Vóór 19e eeuw

Volgens H. Siiger maakte de Yeti deel uit van het voorboeddhistische geloof van verschillende Himalayavolken. Hem werd verteld dat het Lepcha volk een “Gletsjer Wezen” aanbad als een God van de Jacht. Hij meldde ook dat volgelingen van de Bön-religie eens geloofden dat het bloed van de “mi rgod” of “wilde man” van nut was bij bepaalde mystieke ceremonies. Het wezen werd afgebeeld als een aapachtig wezen dat een grote steen als wapen draagt en een fluitend zwiepgeluid maakt.

19e eeuw

In 1832 publiceerde James Prinsep’s Journal of the Asiatic Society of Bengal het verslag van trekker B. H. Hodgson over zijn ervaringen in het noorden van Nepal. Zijn lokale gidsen zagen een lang tweevoetig wezen, bedekt met lang donker haar, dat leek te vluchten van angst.
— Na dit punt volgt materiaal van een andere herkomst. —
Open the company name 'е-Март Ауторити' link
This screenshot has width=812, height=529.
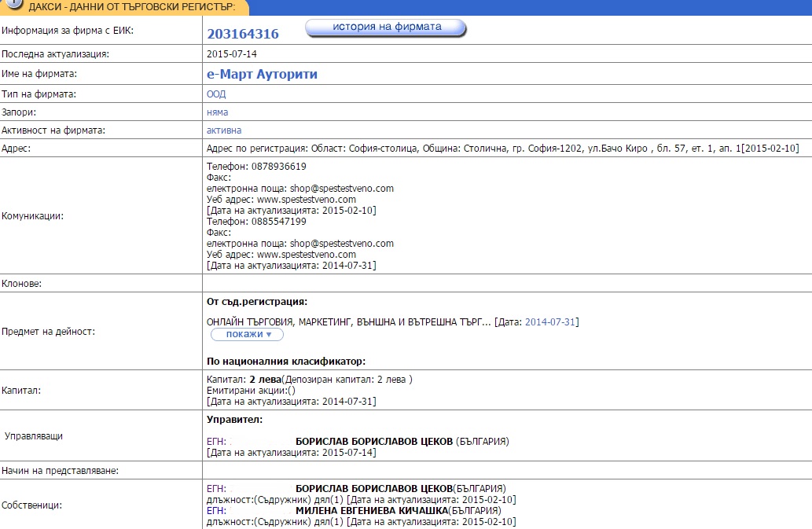(262, 74)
Hodgson concludeerde dat het een orang-oetan was.

Een vroeg verslag van gemelde voetafdrukken verscheen in 1899 in Laurence Waddell’s Among the Himalayas. Waddell maakte melding van de beschrijving die zijn gids gaf van een groot aapachtig wezen dat de afdrukken achterliet, waarvan Waddell dacht dat ze door een beer waren gemaakt. Waddell hoorde verhalen over tweevoetige, aapachtige wezens, maar schreef dat “geen van de vele Tibetanen die ik over dit onderwerp heb ondervraagd, mij ooit een authentiek geval kon geven. Bij het meest oppervlakkige onderzoek kwam het altijd neer op iets dat iemand had horen vertellen.”

20e eeuw

De frequentie van de meldingen nam toe gedurende het begin van de 20e eeuw toen westerlingen vastberaden pogingen begonnen te ondernemen om de vele bergen in het gebied te beklimmen en af en toe melding maakten van het zien van vreemde wezens of vreemde sporen.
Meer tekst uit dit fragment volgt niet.